Tekstblok:
::::::::::

5. Test de online enquête. Voordat de enquête „live‟ gaat is het aan te raden om deze door te laten nemen door enkele teamleden of collega’s. Zo haal je de laatste fouten eruit.

6. Gebruik een neutrale vraagstelling: vragen dienen neutraal te worden gesteld om te voorkomen dat je respondenten „dwingt‟ tot een bepaald antwoord. Bijvoorbeeld “Wat is uw mening over..?” of “Kunt u aangeven in hoeverre u tevreden of ontevreden bent over..?”.

7. Simpele vragen. Maak de vragen zo simpel mogelijk zodat iedereen dit begrijpt. De vragen in spreektaal stellen is meestal het beste en vermijdt dubbele ontkenningen. Twee keer „niet‟ in een vraag is voor velen moeilijk te begrijpen.  

8. Vermijd teveel open vragen. Gesloten vragen zijn makkelijker te analyseren dan open vragen. Geen open vragen als je weinig tijd hebt om deze goed te analyseren. Onthoudt dat de meeste respondenten liever niet te veel tekst in tikken, behalve als ze echt een uitgesproken mening hebben over een bepaald onderwerp.

9. Eerst algemene en dan specifieke vragen. Als je bijvoorbeeld eerst een algemene vraag stelt over je site of applicatie (bijvoorbeeld algemene tevredenheid). Vraag dit dan eerst voordat je specifieke vragen stelt over bijvoorbeeld de design of content op je site. De reden daarvoor is dat wanneer de respondent een sterke mening over het laatste specifieke onderwerp heeft, dit van invloed is op het antwoord op de algemene vraag en er dus een soort „vervuiling‟ optreedt omdat men nog in de positieve of negatieve bias verkeert.

10. Gebruik radio buttons en check boxen. Wanneer respondenten maar één optie mogen kiezen, gebruik je radio buttons. Gebruik check boxen als men meerdere antwoorden mag geven.

::::::::::

Aangeleverd materiaal:

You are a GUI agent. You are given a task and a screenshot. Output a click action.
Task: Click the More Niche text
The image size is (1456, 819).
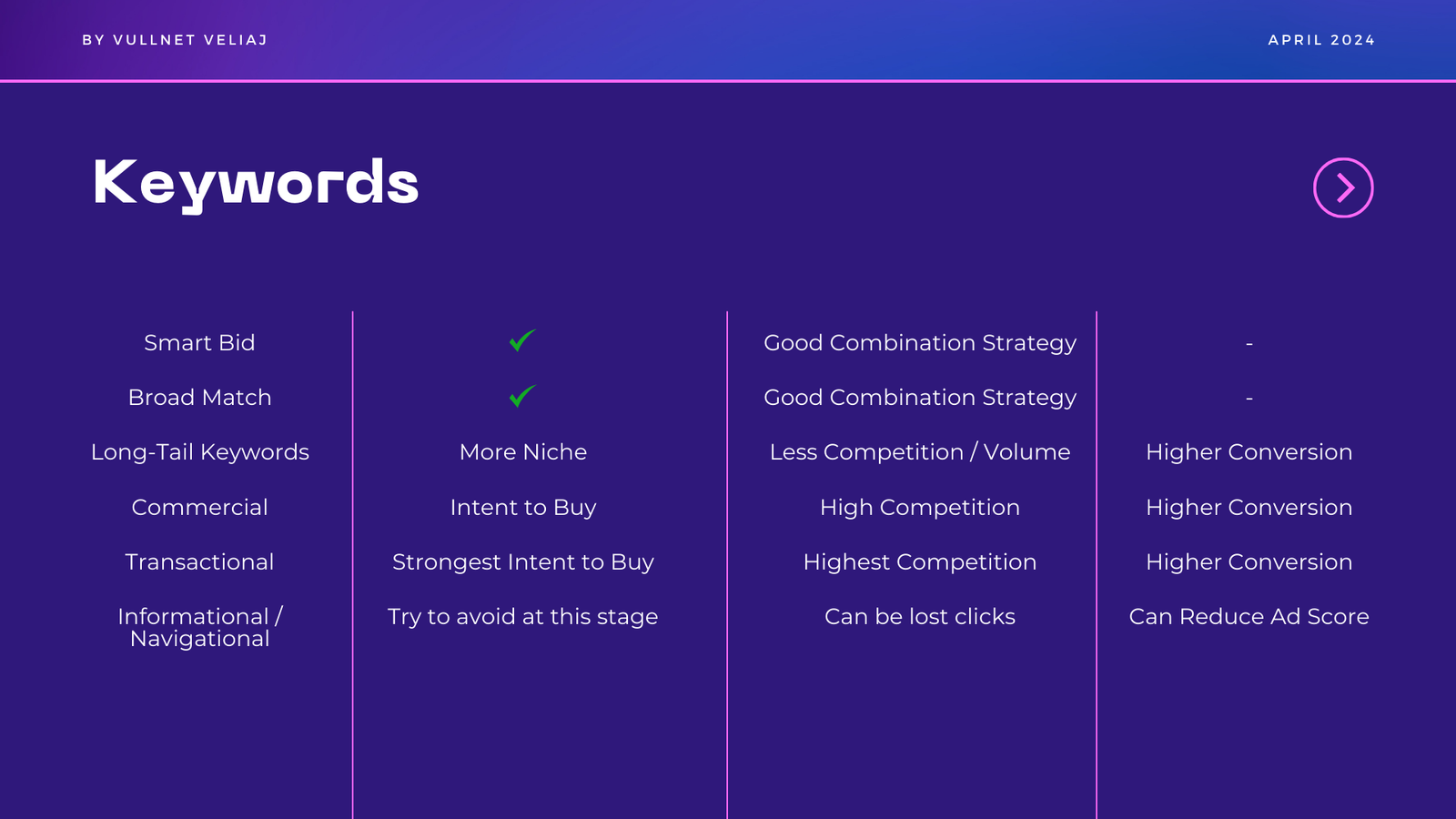pyautogui.click(x=523, y=452)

::::::::::

Opdracht 1:
Welk invoerelement schrijft de tekst over online enquêtes voor wanneer respondenten meerdere antwoorden mogen geven?
Opdracht 2:
Schrijf het vervolg op de tekst over online enquêtes, aansluitend op de laatste zin.

Antwoord 1:
Check boxen.

Antwoord 2:
11. Wees voorzichtig met follow up vragen met „waarom‟. Soms wil je weten waarom een respondent een bepaald antwoord geeft. Dit levert vaak waardevolle informatie op. Echter, het kan ook misleidende antwoorden genereren. Wat voorkomt is dat respondenten alleen gevraagd worden naar het waarom als zij bijvoorbeeld negatief hebben geantwoord op een vorige vraag. Als de respondent dit door heeft, zal hij ertoe neigen om toch positief te antwoorden om zo van de „waarom‟ vraag af te zijn.  

12. Gebruik schalen met een gelijk aantal positieve en negatieve opties. 4-puntsschalen hebben twee positieve en twee negatieve antwoordmogelijkheden zoals bijvoorbeeld “zeer tevreden”, “tevreden”, “ontevreden” en “zeer ontevreden”. 5-puntsschalen hebben ook twee positieve en twee negatieve antwoordmogelijkheden met daartussen een antwoordmogelijkheid “neutraal” 13.

Gebruik schalen die eindigen met de meest positieve als negatieve optie. De gebruikte schalen eindigen dus van “zeer tevreden” tot “zeer ontevreden”. Dus niet van “zeer tevreden” tot “ontevreden”.

14. Gebruik schalen per keer één onderdeel te meten. Een 5-puntsschaal gaat bijvoorbeeld van “zeer tevreden” tot en met “zeer ontevreden” met daartussen niet tevreden/niet ontevreden. Dus niet “gemiddeld” of “voldoende” als middelpunt. Deze hebben hun eigen schaal zoals “boven gemiddeld”.  

15. Houdt rekening met respondenten die het kiezen van uitersten vermijden. Respondenten hebben de neiging om geen uiterste te kiezen. Deze neiging wordt groter wanneer sterke uitersten worden gebruikt zoals “zeer” of “altijd”. Sommige onderzoekers gebruiken liever een even aantal antwoordmogelijkheden waardoor respondenten gedwongen worden om een keuze te maken uit twee uitersten (“zeer goed” versus “zeer slecht”).  

16. Denk vooruit. Als je de vragenlijst ontwerpt en je wilt de resultaten van twee of meer vragen met elkaar vergelijken, houdt er dan rekening mee dat je dezelfde antwoordschalen gebruikt. Dus vergelijk dan schalen van “zeer tevreden/zeer ontevreden” met elkaar en niet die met “tevreden/ontevreden”.  

17. Punten op de schaal moeten verschillend zijn. Vermijd het hebben van twee antwoordmogelijkheden die dicht bij elkaar liggen en voor de respondent te weinig verschillend zijn.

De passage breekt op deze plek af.